Warning: This post contains proper names of body parts, frank discussion of bodily functions, and details about things that happen when you’re pregnant. If this sort of thing offends you, don’t read this (or get pregnant for that matter).

Miracle of prenancy with text

 

 

At 7 months into my second pregnancy (I have a 5 year old son), I’ve learned 2 things. 1) When you get pregnant, take your dignity, put it in a box, and place that box on a shelf in your closet. You won’t be needing it for a while. 2) I will have a least one humiliating episode per pregnancy.

Embarrassing Story – First Pregnancy

All of my initial ultrasounds had been internal ultrasounds (this means a phallic shaped object is encased in a condom like sheath, lubed, and placed inside your vagina to better visualize your internal organs). This was the first time my husband had come to an ultrasound with me. After we were let into the exam room, before the tech arrived, I started to take off my pants and underwear. My husband looked at me, and asked what I was doing. Silly man. With a been-there, done-that tone of vast experience, I let him know that I had to take my pants and underwear off for them to do the ultrasound.

A few moments later, the tech came in then stopped, staring at me. “Um. You know, you don’t, uh, need to actually take your pants off for an, um, ultrasound. I’ll just, uh, yeah, I’ll be right back. When you have your pants on.” Needless to say, that totally busted my: “I’m the woman, so I know way more about this” credibility for at least a month.

Embarrassing Story – Second Pregnancy

Since it was determined that I had preeclampsia at the end of my first pregnancy, my specialist OB wanted a 24 hour urine sample for a baseline protein count.
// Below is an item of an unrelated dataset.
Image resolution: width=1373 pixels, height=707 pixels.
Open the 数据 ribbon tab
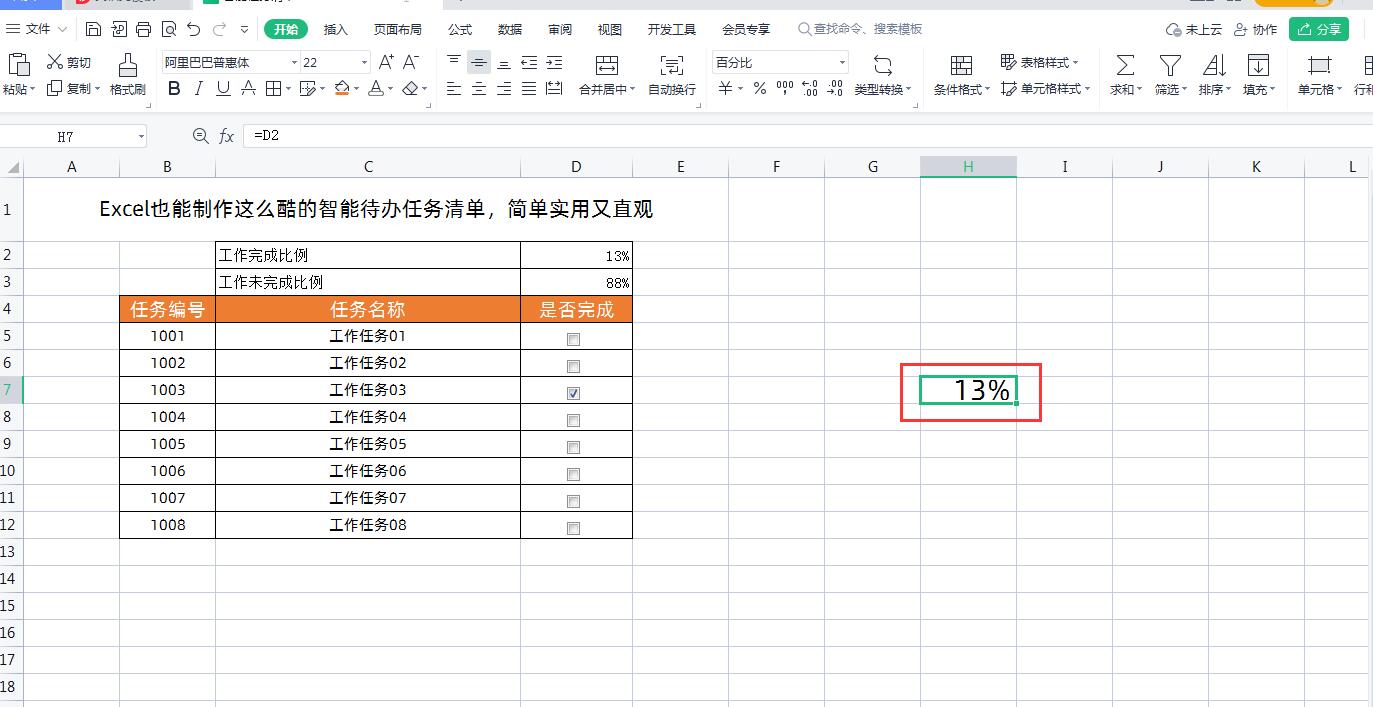tap(509, 29)
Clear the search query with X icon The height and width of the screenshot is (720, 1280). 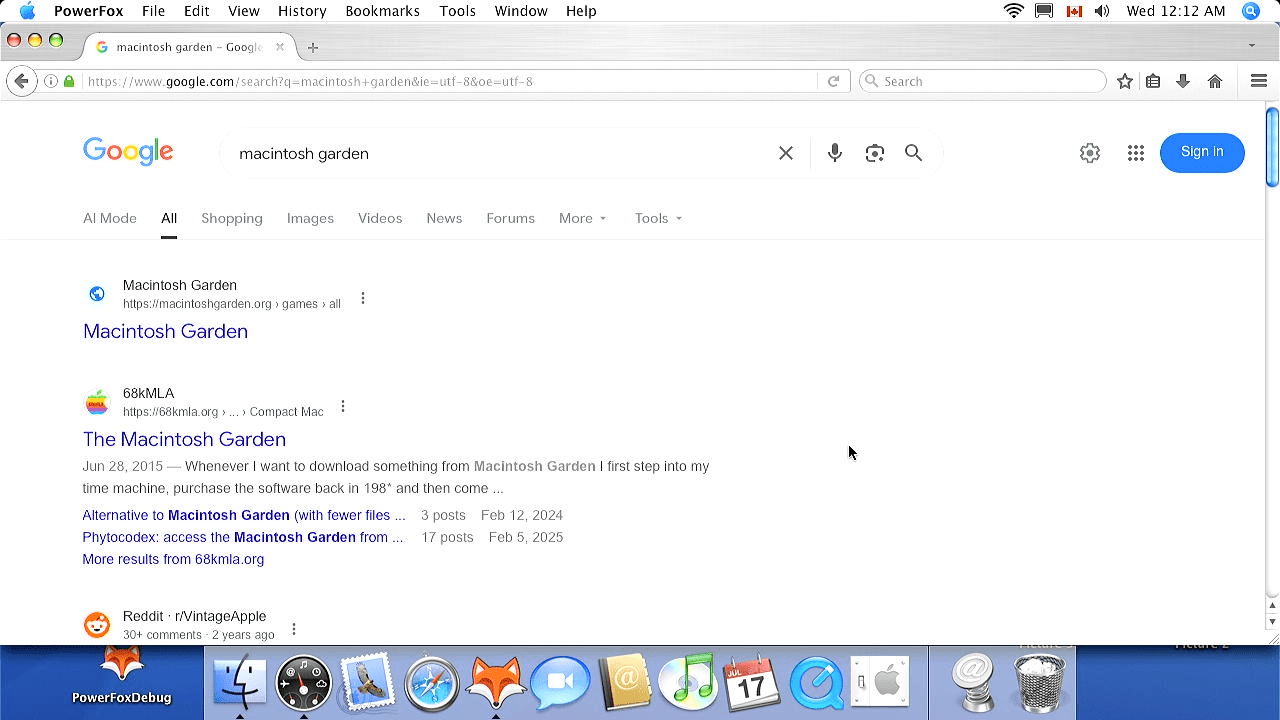(786, 153)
When my OB was walking me through the process, she explained that I needed to collect all my urine, during a 24 hour period, and return it in the provided jug. (Ewwwww!) She noted that after the visit, I should walk over to the lab next door and pick up the “jug and hat.” I thought to myself, “I must have heard wrong. Surely she said ‘cap’ not ‘hat’.”

I go over to the lab. The very kind gentleman tech searches, finds the jug, but notes that they are out of the “hats.” I couldn’t help but note, “You actually said ‘hat’ didn’t you?”

The poor, puzzled tech responded, “Yes, you use the hat to collect the urine.” (The “Duh” was unspoken.)

Still trying to understand the terminology, I ask, “You mean a receptacle?” “Sure, if you’d rather call it a receptacle.”

I don’t know why, but I feel the need to explain, “It’s just that it’s right before Halloween. When you say ‘hat,’ I get these images of a little, pointy, witch’s hat.”

The tech goes still, with a forced blank expression, “I don’t know how to respond to that. I’m not going to say a thing. Nope. There’s just no good response to that.” Realizing that my response could be interpreted in a more risque manner than intended, I try to diffuse the situation with, “I admire your restraint. I started that, I apologize.”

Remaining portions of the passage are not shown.